Un joven ilustrador que estaba sumido en sus sueños mientras trazaba líneas en un rincón levantó la cabeza de su atril y me miró con los demás como si me desafiara a que ahora narrara una historia de veras auténtica. No tenía la menor duda de que aquellos hombres, la mayoría de los cuales no sabía quién era el propietario del colmado de su barrio, ni de por qué está peleado con el verdulero de al lado, ni de lo que vale la hogaza de pan, estaban perfectamente al corriente de quién y cómo pinta en Tabriz, en Kazvin, en Shiraz y en Bagdad, cuánto han pagado qué janes, shas, sultanes o príncipes por qué libros y de los últimos rumores y cotilleos que, por lo menos en esos círculos, se extendían con la rapidez de la peste, pero, no obstante, seguí hablando. Porque yo venía de allá, de Oriente, de donde luchan los ejércitos, de donde los príncipes se estrangulan unos a otros, las ciudades son saqueadas y quemadas, de donde cada día se habla de la paz y de la guerra, de donde, desde hace siglos, se escriben las mejores poesías y se producen las mejores ilustraciones y pinturas, del país de los persas.
– Como ya sabéis, el sha Tahmasp, que había ocupado el trono durante cincuenta años, en los últimos años de su reinado se olvidó de su amor a los libros, a las ilustraciones y a las pinturas, les volvió la espalda a los poetas, a los ilustradores y a los calígrafos y se entregó a sus devociones hasta su muerte, tras la cual ocupó su lugar su hijo Ismail -dije-. El nuevo sha, a quien su padre había mantenido encarcelado veinte años consciente de su mal carácter y su natural pendenciero, en cuanto ocupó el trono se volvió rabioso y se desembarazó de sus hermanos estrangulándolos y a algunos de ellos arrancándoles los ojos.

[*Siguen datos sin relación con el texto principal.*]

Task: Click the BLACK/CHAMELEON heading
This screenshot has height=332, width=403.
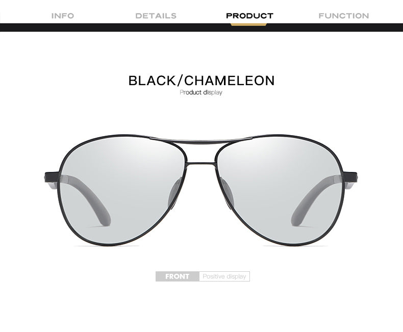Action: [202, 81]

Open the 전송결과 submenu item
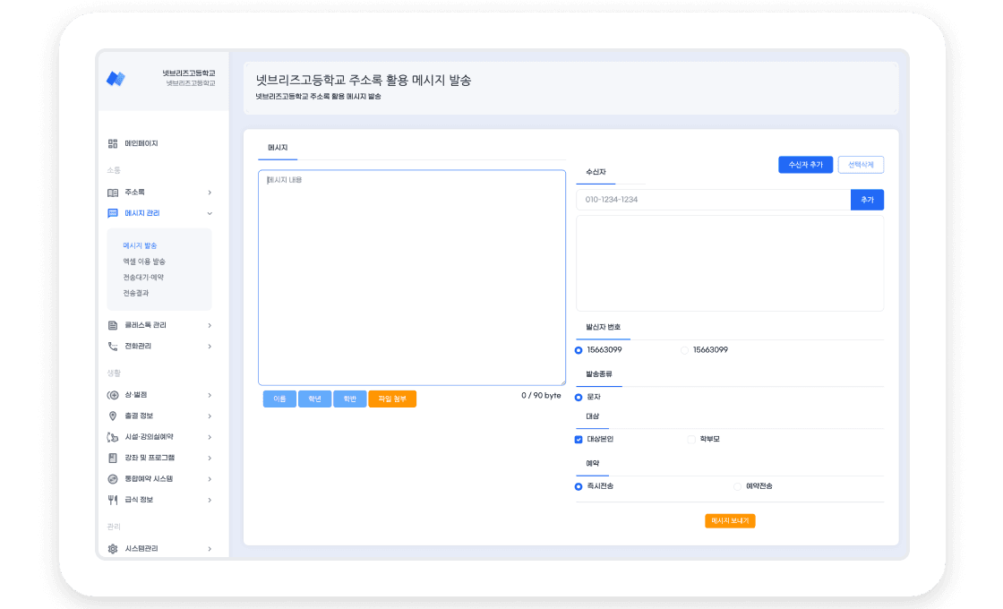136,293
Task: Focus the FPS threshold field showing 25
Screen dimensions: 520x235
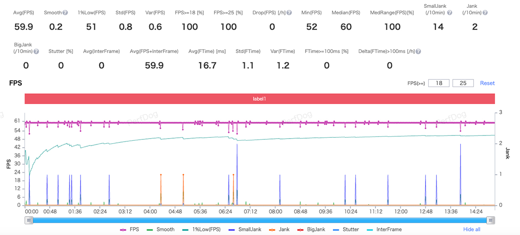Action: 463,83
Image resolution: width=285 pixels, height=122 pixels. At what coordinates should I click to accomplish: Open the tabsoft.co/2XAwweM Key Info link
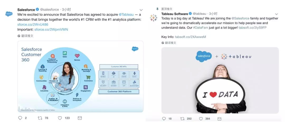click(191, 37)
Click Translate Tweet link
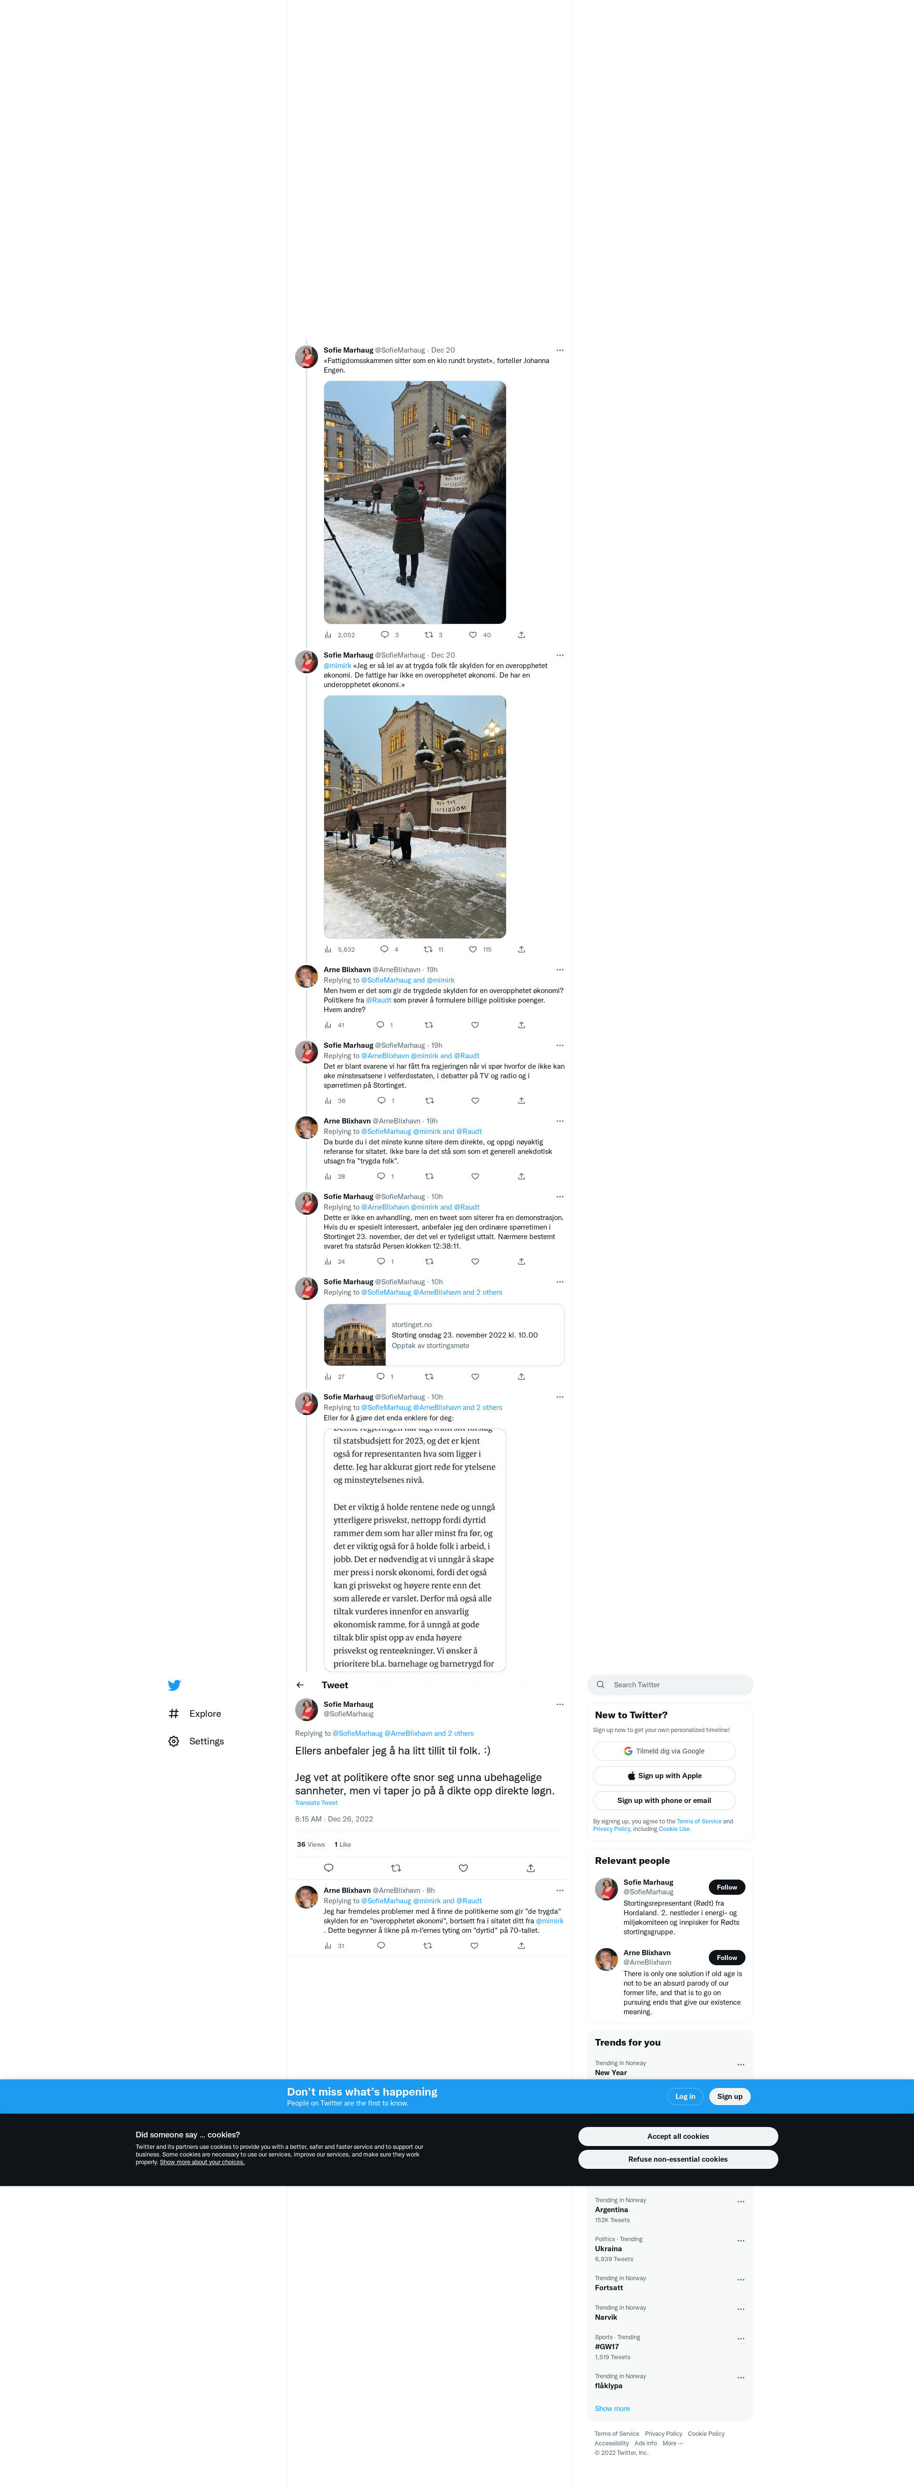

Pero por fin sus enemigos se libraron de él envenenándole con opio y entronizaron a su medio hermano Muhammet Hüdabende. Durante su reinado se han rebelado los príncipes, sus hermanos, los gobernadores y los uzbecos, todo el mundo. Y emprendieron tales guerras entre ellos y contra nuestro Serhat Bajá que convirtieron el país de los persas en polvo y humo, lo dejaron completamente arrasado. El sha actual, que no tiene un ochavo ni inteligencia y además está medio ciego, no se encuentra muy dispuesto a encargar que le escriban ni le ilustren libros. Así pues, los legendarios ilustradores de Kazvin y Herat, todos aquellos maestros ancianos y sus aprendices que habían creado maravillas en los talleres del sha Tahmasp, los pintores cuyos pinceles hacían galopar a los caballos y que las mariposas volaran fuera de las páginas, los iluminadores, los encuadernadores, los calígrafos, se han quedado sin trabajo, sin dinero e incluso sin hogar. Algunos emigraron al norte con los Seybaníes, otros a la India, otros aquí, a Estambul. Hubo algunos que se dedicaron a otros trabajos desperdiciando en ellos su honra y su vida. Algunos se pusieron al servicio de pequeños príncipes y gobernadores, cada uno enemigo del otro, y comenzaron a trabajar en libros no más grandes que la palma de mi mano y que, a lo sumo, contenían cuatro o cinco páginas con ilustraciones. Todo se ha llenado de libros baratos escritos e ilustrados a toda prisa para satisfacer el gusto de soldados vulgares, bajas maleducados y príncipes caprichosos.